I still have her, my green-gowned flapper. She’s in a fragrant old cigar box tucked away in a corner of the attic here, under the eaves. I could have got in there and searched her out when I was up on the roof investigating the storm damage. Good thing I didn’t: she’d have had me on my knees with my face in my hands, sobbing my heart out in the midst of wrecked deck-chairs and stringless tennis racquets and the scent that lingers even yet of the autumn apples my father used to store up there, most of which every year went to rot before the winter was well under way.
Miss bloody Vandeleur never did miss the statuette, or if she did she never mentioned it, which would not have been like her. Yet how nimbly I had done the deed, how fearlessly — no, not fearlessly, but daringly, with unwonted bravery — I had entered the forbidden sanctuary. Well, no work of performative art is perfect, and none gets the response it believes is its due.

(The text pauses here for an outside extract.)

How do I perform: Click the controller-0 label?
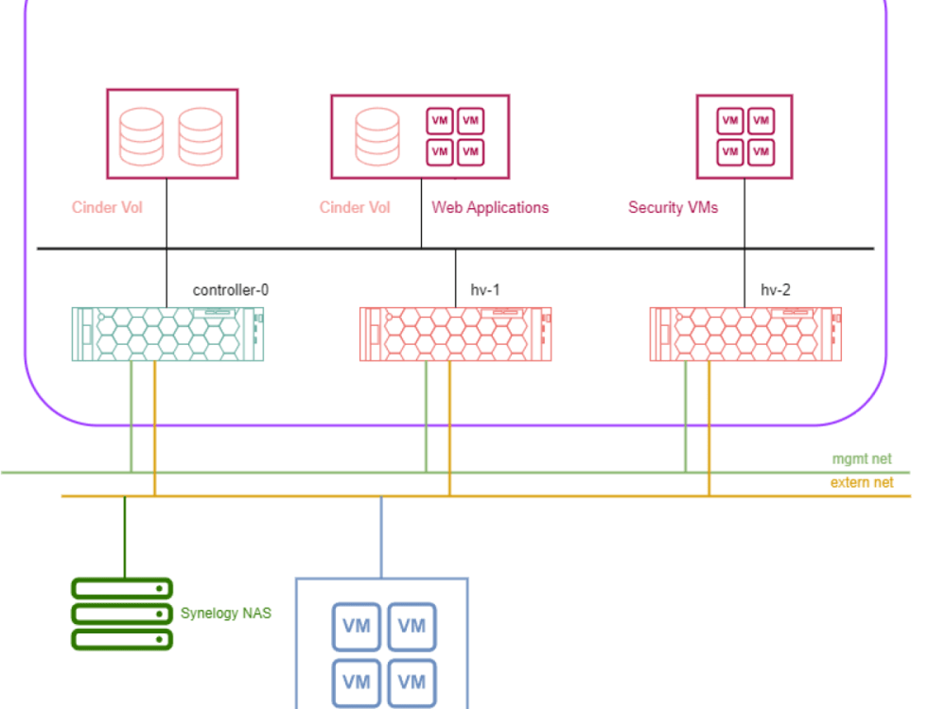[230, 290]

It was nicely appropriate that what I believe now to have been my first creative theft should have taken place at the seaside, that site of eternal childhood, where the primordial slime is still moist. I remember with hallucinatory clarity the day’s stirless heat and the cottony feel of the air in Miss Vandeleur’s secret room. I remember the silence, too. There’s no silence like the silence that attends a theft. When my fingers reach out to seize a coveted trinket, seemingly acting of their own free will and not at all in need of me or of my agency, everything goes still for a beat, as if the world has caught its breath in shock and wonder at the sheer effrontery of the deed. Then comes that surge of soundless glee, rising in me like gorge. It’s a sensation that harks back to infancy, and infantile transgression. A large part of the pleasure of stealing derives from the possibility of being caught. Or no, no, it’s more than that: it’s precisely the desire to be caught. I don’t mean that I want actually to be seized by the scruff by some burly fellow in blue and hauled before the beak to have the book thrown at me and be given three months’ hard. What, then? Oh, I don’t know. Doesn’t a child wet the bed half in hope of getting a good smacking from his mama? These are murky depths and are probably better not plumbed all the way to the bottom.
—
Speaking of depths and of plumbing them, I look back in speculation and ever deepening puzzlement at my love affair, such as it was, with Polly Pettit. Such as it was? Why do I say that? It seemed much when it was happening — there was a time when it seemed well nigh everything. Yet it was never other than unlikely, which was one source of the excitement of it all. We fell into each other’s arms in a state of gasping surprise, and that mutual perplexity never quite abated. She used to say that one of the things that had drawn her to me was the smell of paint I gave off. This was odd, since by that time I had already abandoned painting. She said it was a nice earthy smell and reminded her of being a child and making mud pies. I didn’t know what to think of this, whether to be charmed or ever so slightly offended.